— Begin —

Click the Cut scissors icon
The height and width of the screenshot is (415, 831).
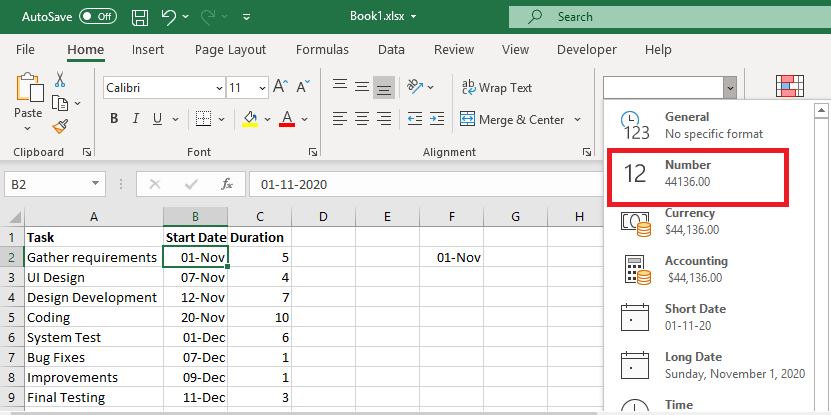click(60, 80)
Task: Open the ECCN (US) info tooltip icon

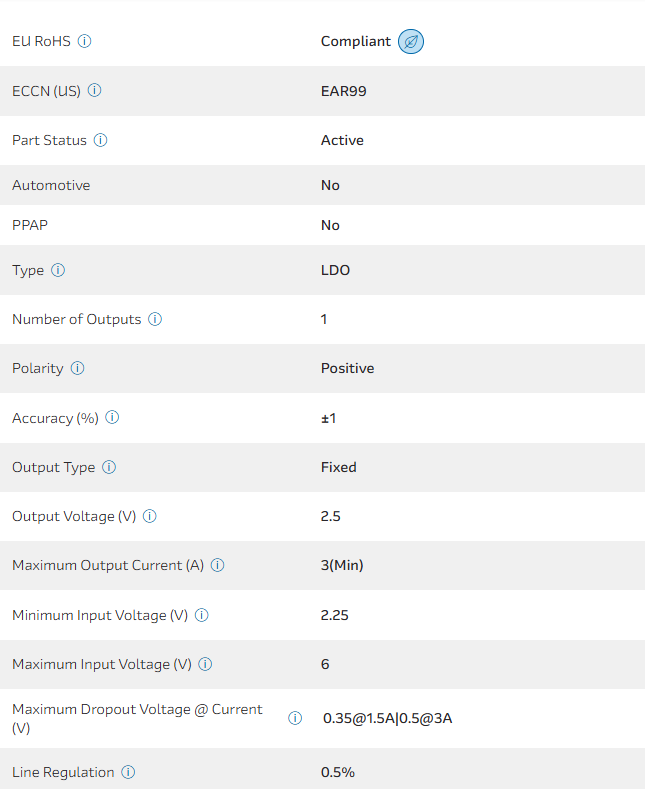Action: click(x=95, y=90)
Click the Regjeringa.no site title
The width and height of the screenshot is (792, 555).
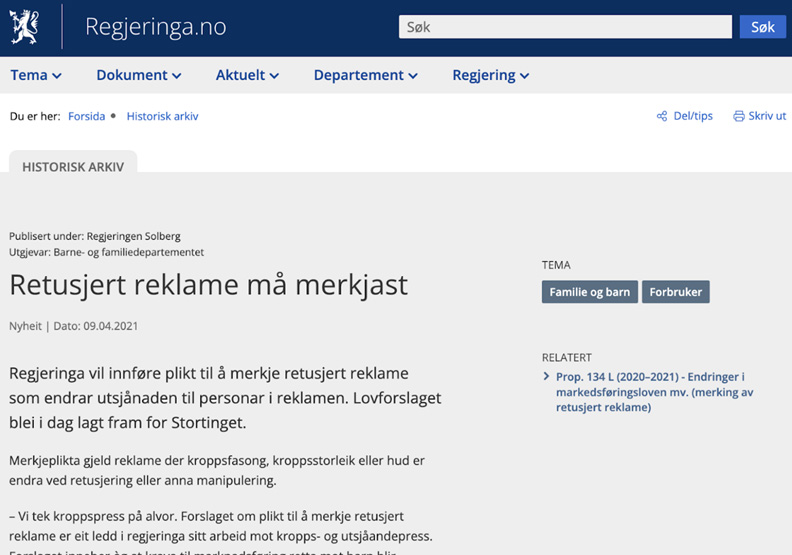pyautogui.click(x=155, y=27)
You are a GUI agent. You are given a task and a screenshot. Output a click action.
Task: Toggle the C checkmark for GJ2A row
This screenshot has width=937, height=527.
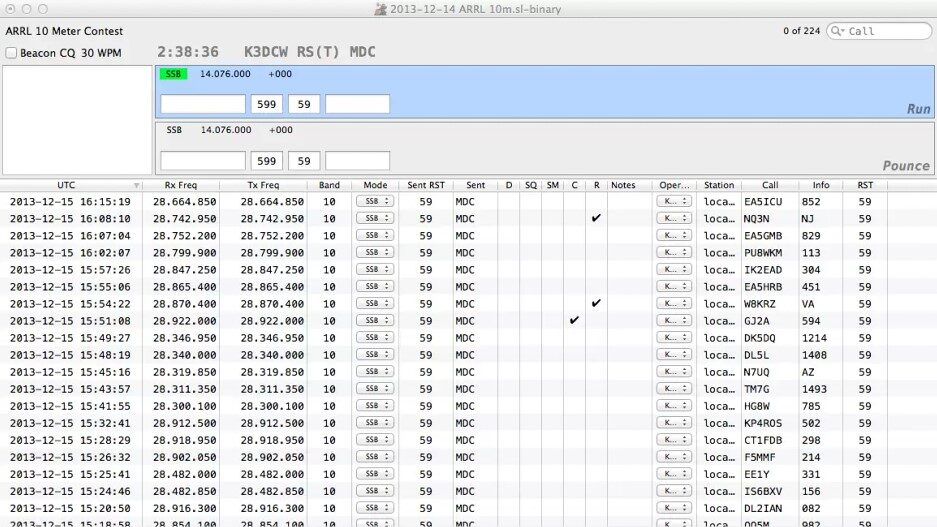[x=574, y=320]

— End —

Goal of the exercise:
Could you copy every item above word for word, leaving out the pictures?

Result for this task:
Click the Cut scissors icon
The height and width of the screenshot is (415, 831).
click(60, 80)
Task: Open the ECCN (US) info tooltip icon

Action: click(x=95, y=90)
Click the Regjeringa.no site title
The width and height of the screenshot is (792, 555).
pyautogui.click(x=155, y=27)
You are a GUI agent. You are given a task and a screenshot. Output a click action.
Task: Toggle the C checkmark for GJ2A row
This screenshot has width=937, height=527.
[x=574, y=320]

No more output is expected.